> Task directions:
Copy the change-of-basis text below from "I hate the change" to "vectors as columns.", swapping "linear map" for "linear transformation".

I hate the change of basis formula. I think it confuses way too many people, and obscures the simple intuition going on behind the scenes.
Recall the definition of matrices for a linear map $T : V \to W$. If $B_1 = (v_1, \ldots, v_m)$ is a basis for $V$ and $B_2$ is a basis for $W$ (also ordered and finite), then we define
$$[T]_{B_2 \leftarrow B_1} = \left([Tv_1]_{B_2} \mid [Tv_2]_{B_2} | \ldots | \, [Tv_n]_{B_2} \right),$$
where $[w]_{B_2}$ refers to the coordinate column vector of $w \in W$ with respect to the basis $B_2$. Essentially, it's the matrix you get by transforming the basis $B_1$, writing the resulting vectors in terms of $B_2$, and writing the resulting coordinate vectors as columns.
Such a matrix has the following lovely property (and is completely defined by this property):
$$[T]_{B_2 \leftarrow B_1} [v]_{B_1} = [Tv]_{B_2}.$$
This is what makes the matrix useful. When we compute with finite-dimensional vector spaces, we tend to store vectors in terms of their coordinate vector with respect to a basis. So, this matrix allows us to directly apply $T$ to such a coordinate vector to return a coordinate vector in terms of the basis on the codomain.

> Information shown:
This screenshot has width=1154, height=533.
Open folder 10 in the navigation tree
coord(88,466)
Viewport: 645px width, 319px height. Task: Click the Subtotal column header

> Response to the exercise:
I hate the change of basis formula. I think it confuses way too many people, and obscures the simple intuition going on behind the scenes.
Recall the definition of matrices for a linear transformation $T : V \to W$. If $B_1 = (v_1, \ldots, v_m)$ is a basis for $V$ and $B_2$ is a basis for $W$ (also ordered and finite), then we define
$$[T]_{B_2 \leftarrow B_1} = \left([Tv_1]_{B_2} \mid [Tv_2]_{B_2} | \ldots | \, [Tv_n]_{B_2} \right),$$
where $[w]_{B_2}$ refers to the coordinate column vector of $w \in W$ with respect to the basis $B_2$. Essentially, it's the matrix you get by transforming the basis $B_1$, writing the resulting vectors in terms of $B_2$, and writing the resulting coordinate vectors as columns.